Proviamo a fare un attimo di silenzio e distribuiamo i nostri pensieri e preoccupazioni – per un attimo – al vento freddo di fine novembre! Fatto? Bene, concentratevi alla porta di casa. Adesso magari è chiusa. Ora provate a chiedervi: e se vivessi come su Lui fosse dietro questa porta?
Buon Avvento, buona Domenica
D onde
Le letture
Dal libro del profeta Isaia 63, 16b-17.19b; 64, 2-7
Tu, Signore, sei nostro padre,
da sempre ti chiami nostro redentore.
Perché, Signore, ci lasci vagare lontano dalle tue vie
e lasci indurire il nostro cuore, cosi che non ti tema?

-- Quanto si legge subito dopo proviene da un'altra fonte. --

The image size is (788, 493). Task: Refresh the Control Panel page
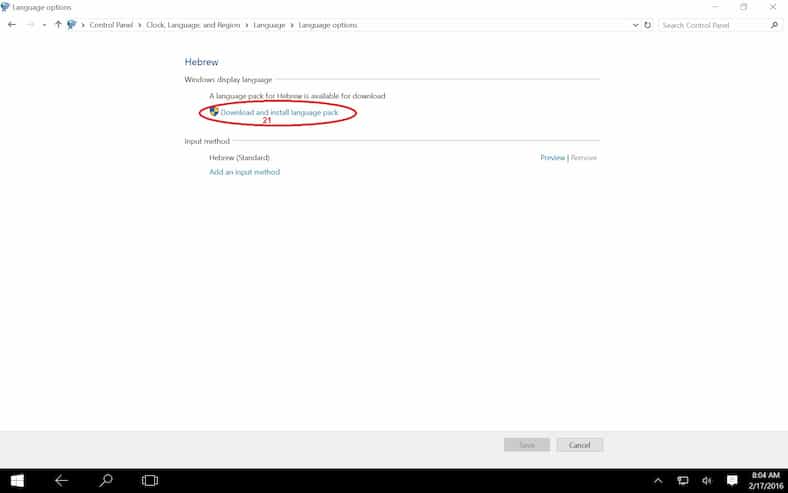pyautogui.click(x=648, y=25)
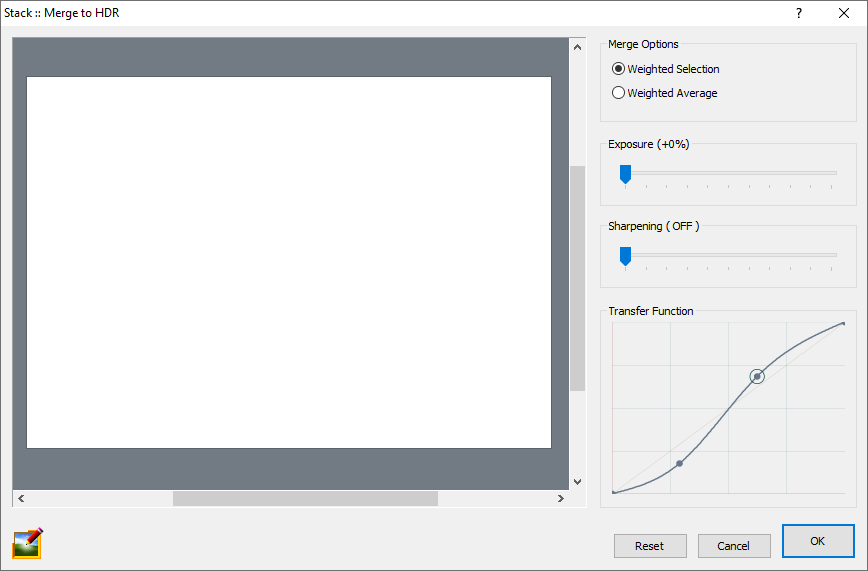This screenshot has width=868, height=571.
Task: Click the Sharpening slider handle
Action: 625,256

Ritorna per amore dei tuoi servi,
per amore delle tribù, tua eredità.
Se tu squarciassi i cieli e scendessi!
Davanti a te sussulterebbero i monti.
Quando tu compivi cose terribili che non attendevamo,
tu scendesti e davanti a te sussultarono i monti.
Mai si udì parlare da tempi lontani,
orecchio non ha sentito,
occhio non ha visto
che un Dio, fuori di te,
abbia fatto tanto per chi confida in lui.
Tu vai incontro a quelli che praticano con gioia la giustizia
e si ricordano delle tue vie.
Ecco, tu sei adirato perché abbiamo peccato
contro di te da lungo tempo e siamo stati ribelli.
Siamo divenuti tutti come una cosa impura,
e come panno immondo sono tutti i nostri atti di giustizia;
tutti siamo avvizziti come foglie,
le nostre iniquità ci hanno portato via come il vento.
Nessuno invocava il tuo nome,
nessuno si risvegliava per stringersi a te;
perché tu avevi nascosto da noi il tuo volto,
ci avevi messo in balìa della nostra iniquità.
Ma, Signore, tu sei nostro padre;
noi siamo argilla e tu colui che ci plasma,
tutti noi siamo opera delle tue mani.
Dal Salmo 79
Signore, fa' splendere il tuo volto e noi saremo salvati.
Tu, pastore d’Israele, ascolta,
seduto sui cherubini, risplendi.
Risveglia la tua potenza
e vieni a salvarci.
Dio degli eserciti, ritorna!
Guarda dal cielo e vedi
e visita questa vigna,
proteggi quello che la tua destra ha piantato,
il figlio dell’uomo che per te hai reso forte.
Sia la tua mano sull’uomo della tua destra,
sul figlio dell’uomo che per te hai reso forte.
Da te mai più ci allontaneremo,
facci rivivere e noi invocheremo il tuo nome.
Dalla prima lettera di san Paolo apostolo ai Corinzi 1, 3-9
Fratelli, grazia a voi e pace da Dio Padre nostro e dal Signore Gesù Cristo!
Rendo grazie continuamente al mio Dio per voi, a motivo della grazia di Dio che vi è stata data in Cristo Gesù, perché in lui siete stati arricchiti di tutti i doni, quelli della parola e quelli della conoscenza.
La testimonianza di Cristo si è stabilita tra voi così saldamente che non manca più alcun carisma a voi, che aspettate la manifestazione del Signore nostro Gesù Cristo. Egli vi renderà saldi sino alla fine, irreprensibili nel giorno del Signore nostro Gesù Cristo. Degno di fede è Dio, dal quale siete stati chiamati alla comunione con il Figlio suo Gesù Cristo, Signore nostro!
Dal vangelo secondo Marco 13, 33-37
In quel tempo, Gesù disse ai suoi discepoli:
«Fate attenzione, vegliate, perché non sapete quando è il momento. È come un uomo, che è partito dopo aver lasciato la propria casa e dato il potere ai suoi servi, a ciascuno il suo compito, e ha ordinato al portiere di vegliare.
Vegliate dunque: voi non sapete quando il padrone di casa ritornerà, se alla sera o a mezzanotte o al canto del gallo o al mattino; fate in modo che, giungendo all’improvviso, non vi trovi addormentati.
Quello che dico a voi, lo dico a tutti: vegliate!».